Title: Blind Descent: The Quest to Discover the Deepest Place on Earth
Author: James M. Tabor
Publisher: Random House, 2010
ISBN: 978-1-4000-6767-1 (cloth)

I am a huge fan of James M. Tabor's Forever on the Mountain, which tells of a disastrous mountaineering expedition in 1967 in which only five of twelve men survived an attempt to climb Denali (once known as Mount McKinley). That book gives a brilliant analysis of team dynamics and psychological conflict, and it provide a fascinating meditation on the nature of leadership and varying leadership styles.

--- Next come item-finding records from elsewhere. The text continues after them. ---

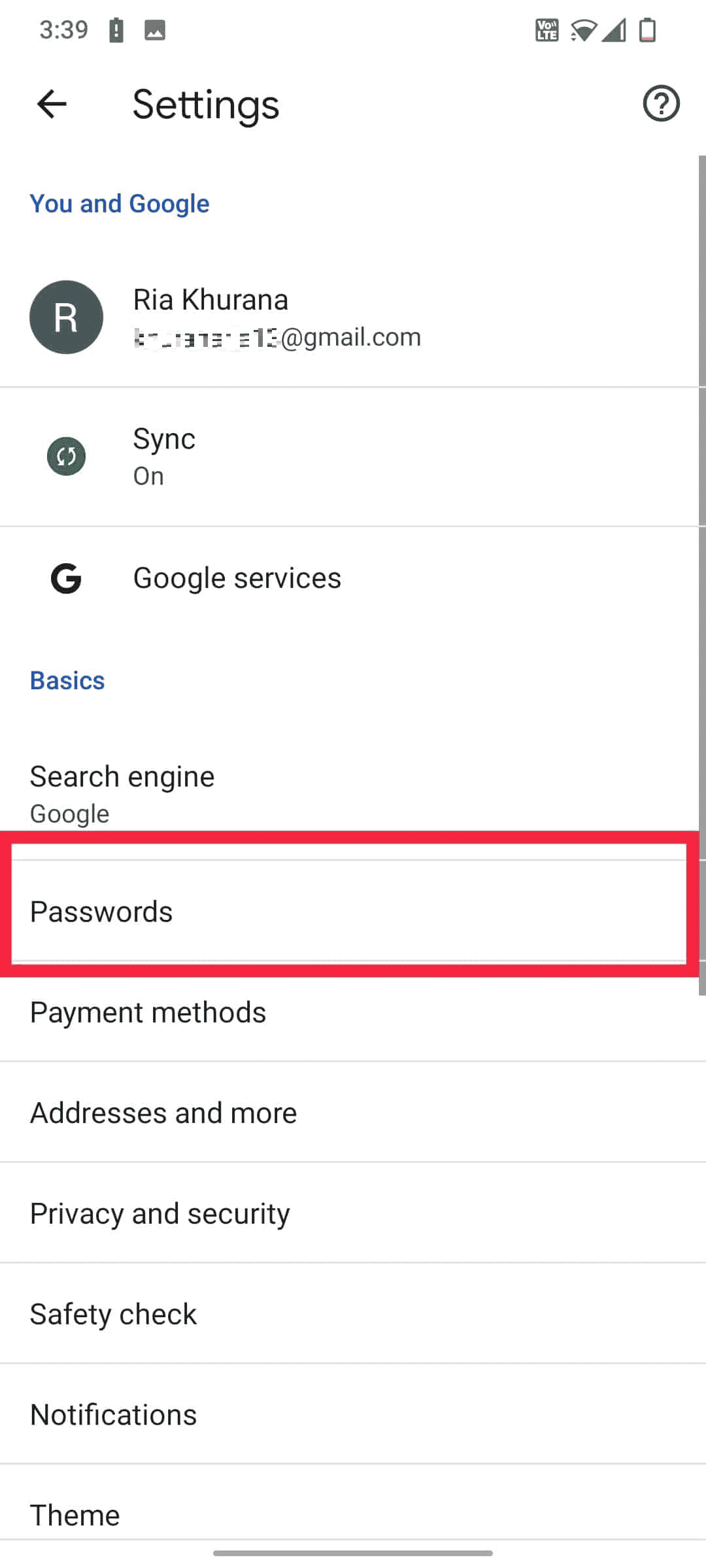Screen dimensions: 706x1568
Task: Open the help question mark icon
Action: tap(661, 104)
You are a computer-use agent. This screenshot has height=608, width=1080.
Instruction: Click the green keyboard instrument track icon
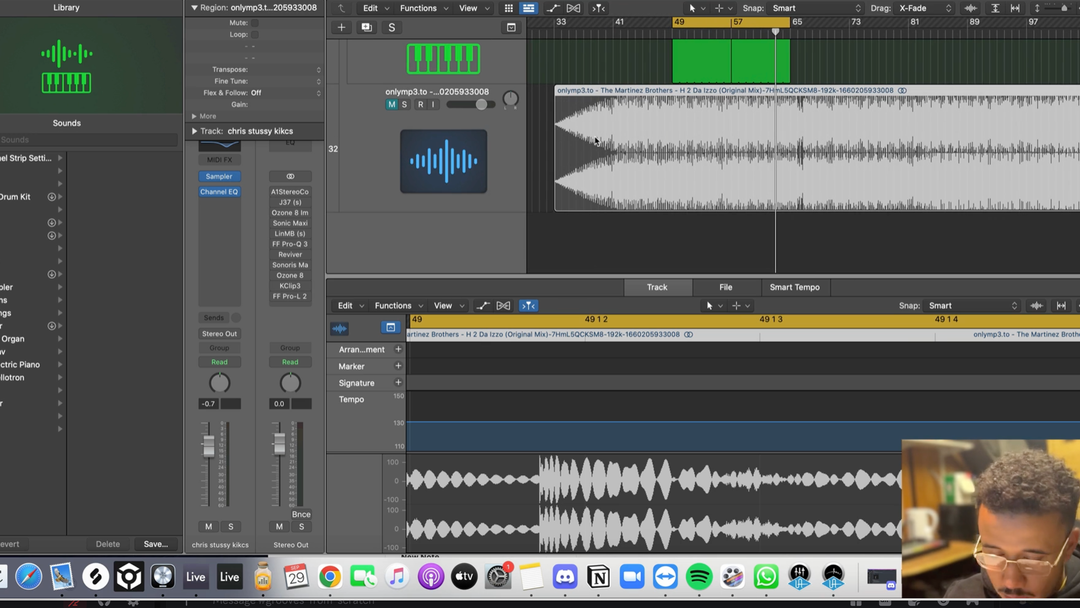pos(443,59)
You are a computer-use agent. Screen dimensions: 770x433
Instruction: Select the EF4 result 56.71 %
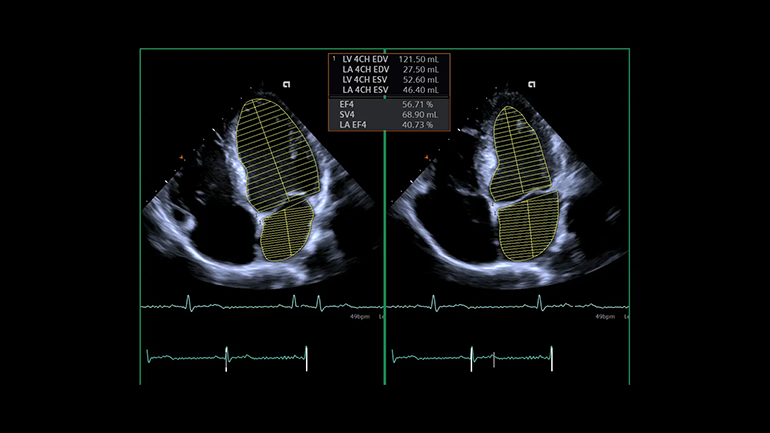click(416, 104)
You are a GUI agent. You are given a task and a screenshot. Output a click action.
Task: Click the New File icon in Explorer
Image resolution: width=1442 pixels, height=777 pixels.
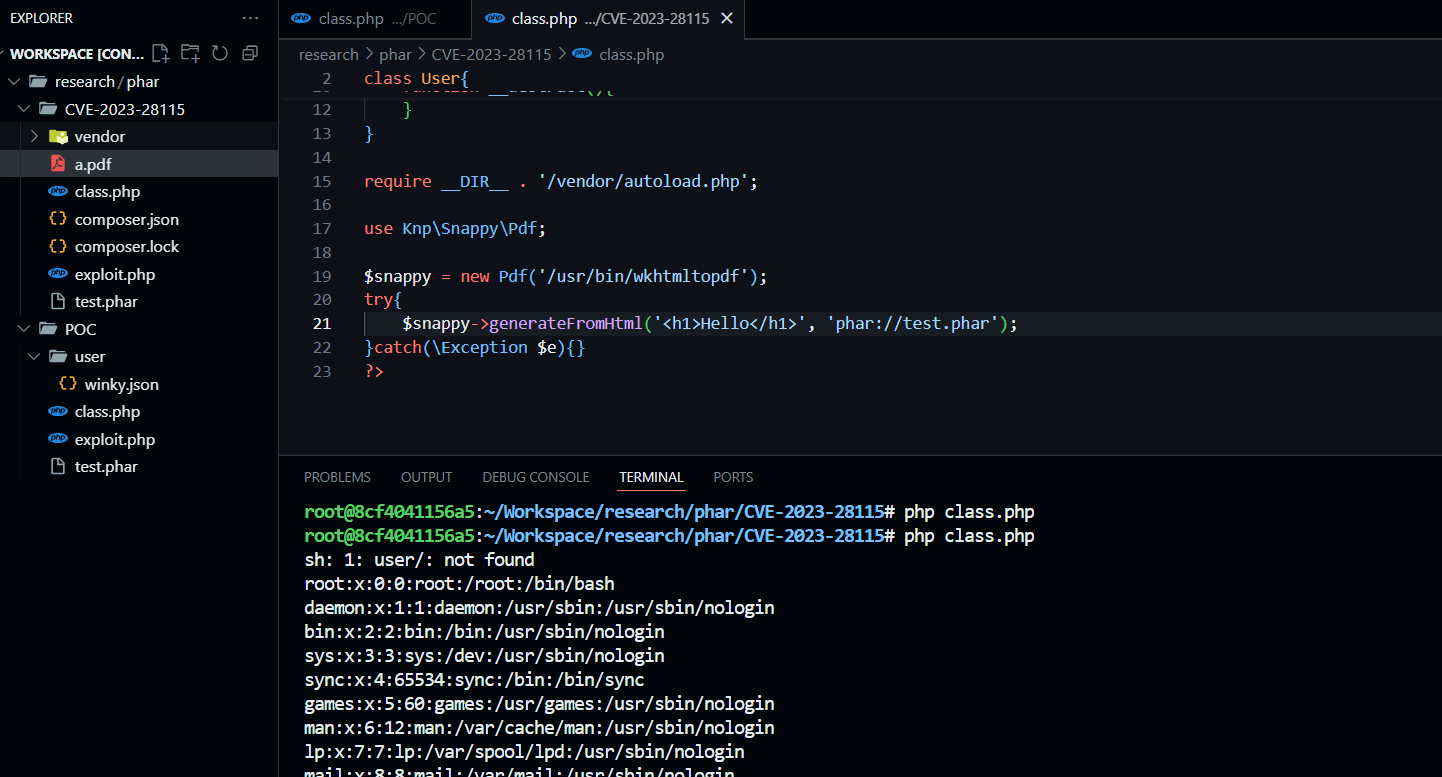(160, 54)
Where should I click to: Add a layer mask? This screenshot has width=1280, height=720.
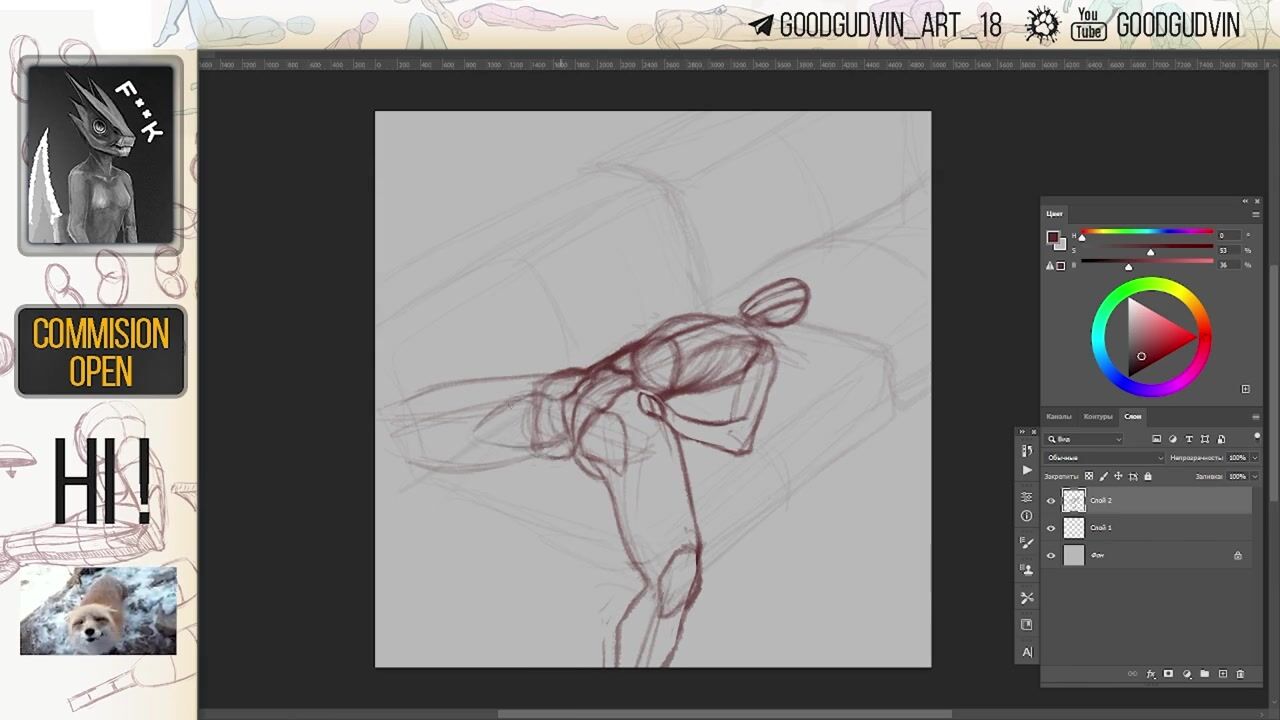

In Blind Descent, Tabor moves from mountaineering to cave diving. The exploration of "super caves" is as dangerous as high-altitude mountaineering but provides unique challenges of its own. This book got me really interested in cave diving, though I know I'd never want to do it. As in his previous book, Tabor has chosen two contrasting leaders/expedition styles to follow. The American leader is Bill Stone; the Ukrainian is Alexander Klimchouk. Stone is fascinatingly flawed, alternately impressive and deeply annoying. Klimchouk comes off as more of a mystery and a private person, but an infinitely better leader, though it's more difficult for Tabor to trace the inner dynamics of K's expeditions because of the language barrier. Blind Descent provides less of a unified narrative because the quests of the two men/expeditions are not precisely parallel; their quests took place at different times, and Klimchouk was not even present physically on the final expedition of his team described in the book. Owing to this structure, the narrative has some difficulty sustaining head-to-head tension, so I do not suggest reading this book primarily to see who wins the "race." That's not its strength, and besides, as I discovered, one of the figure captions tells you anyway who won!

I felt that some of what made Forever on the Mountain so unforgettable was Tabor's analysis and comparison: in Blind Descent, I thought Tabor's interpretive voice was less present. I should say, however, that the book is extremely engaging and that I devoured it quickly. The stories are harrowing, and the near-misses and triumphs keep the reader very engaged. If it's less reflective, it's because the text is less an analysis than a primary source report. It should be noted that in Forever on the Mountain, Tabor was dealing with an expedition that took place years ago; that there were already several existing memoirs and interpretations of the event; and that all in all, the Denali expedition lent itself better to an account that focused on analysis. Blind Descent is more firmly located in the here and now, the explorers' present.

The book has some great images; unless you've got an e-reader that handles images really nicely, I'd go hard copy with this one. Watch out for the "spoiler" in the figure caption; I kid you not; it tells you right there. This is the book's way, probably, of discouraging readers from reading it primarily as a "race" book.